Excerpt provided section start

Chomsky makes a strong claim that there is a universal grammar in all human languages, a deep level in which all of them are the same. Amritas says:
In theory, the existence of universal grammar could be empirically demonstrable. There is no a priori reason that humans could not be born with the same hard-wiring for language. I would bet that most linguists, both Chomskyans and non-Chomskyans like myself, think that there is an innate component of language.
I, too, think there's an innate component of language. Modern human language is the result of a combination of biological/evolutionary change in human brains driven by and interacting with developing human cultural processes in support of the tribe-unit. The "purpose" of language is to permit humans to disseminate useful information, and the reason it was driven evolutionarily was because that kind of communication enhanced survival, especially at the level of tribes (since those within a tribe were usually more closely related genetically than members of different tribes). In the early part of that process (i.e. the first 95% of it up until maybe 20,000 years ago) most of the information which was most useful to communicate was about the real world and the mundane existence of humans.

Excerpt provided section end
Listed entries section start

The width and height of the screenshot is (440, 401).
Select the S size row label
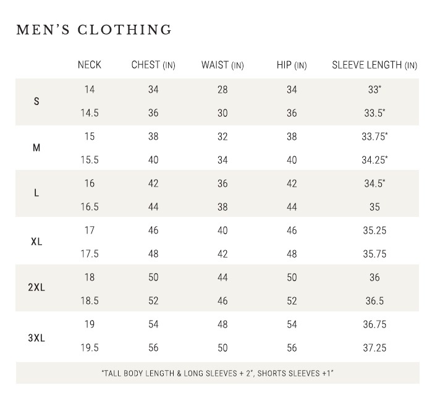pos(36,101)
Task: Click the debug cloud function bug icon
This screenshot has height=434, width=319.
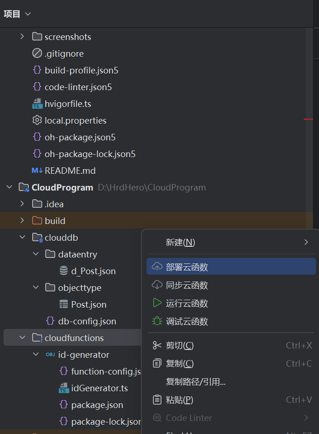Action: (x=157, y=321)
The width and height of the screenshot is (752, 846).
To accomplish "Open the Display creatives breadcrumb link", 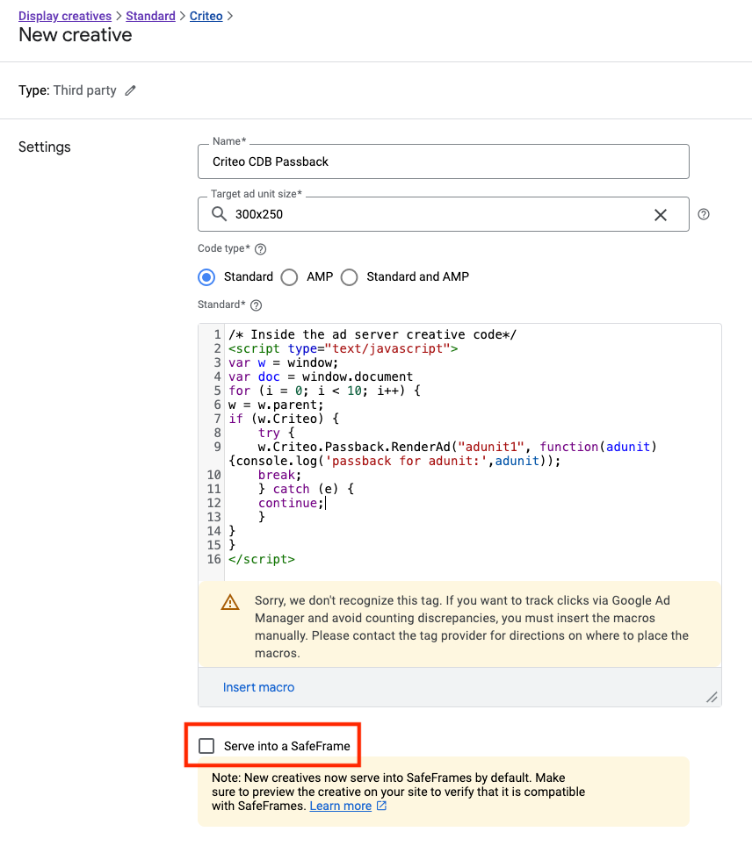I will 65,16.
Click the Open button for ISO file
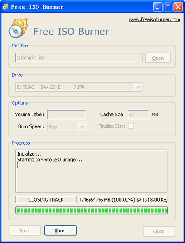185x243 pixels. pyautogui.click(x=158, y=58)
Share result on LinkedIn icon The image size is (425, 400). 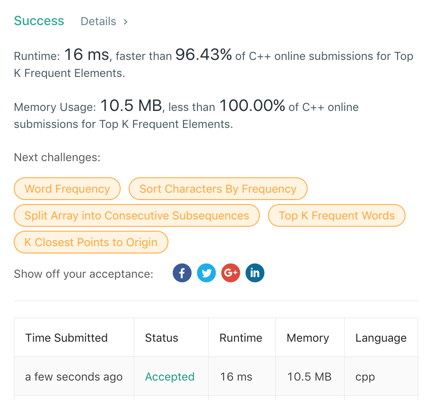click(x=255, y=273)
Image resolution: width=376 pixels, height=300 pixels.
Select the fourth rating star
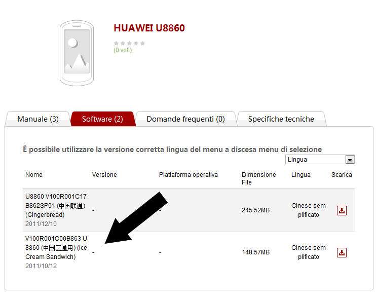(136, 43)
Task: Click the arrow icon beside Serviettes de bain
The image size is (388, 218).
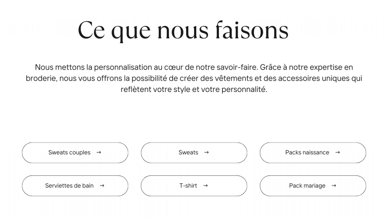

Listed entries section end
Listed entries section start

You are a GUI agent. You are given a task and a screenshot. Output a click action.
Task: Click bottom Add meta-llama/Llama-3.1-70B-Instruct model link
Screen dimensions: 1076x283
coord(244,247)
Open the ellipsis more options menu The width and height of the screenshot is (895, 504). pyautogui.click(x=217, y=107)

Listed entries section end

List of tasks
1. Please retype the passage on language from "I, too, think" up to and including "existence of humans.".
2. What does the passage on language give as the "purpose" of language?
None of the rows are needed here.

Solutions to the problems
1.
I, too, think there's an innate component of language. Modern human language is the result of a combination of biological/evolutionary change in human brains driven by and interacting with developing human cultural processes in support of the tribe-unit. The "purpose" of language is to permit humans to disseminate useful information, and the reason it was driven evolutionarily was because that kind of communication enhanced survival, especially at the level of tribes (since those within a tribe were usually more closely related genetically than members of different tribes). In the early part of that process (i.e. the first 95% of it up until maybe 20,000 years ago) most of the information which was most useful to communicate was about the real world and the mundane existence of humans.

2. To permit humans to disseminate useful information.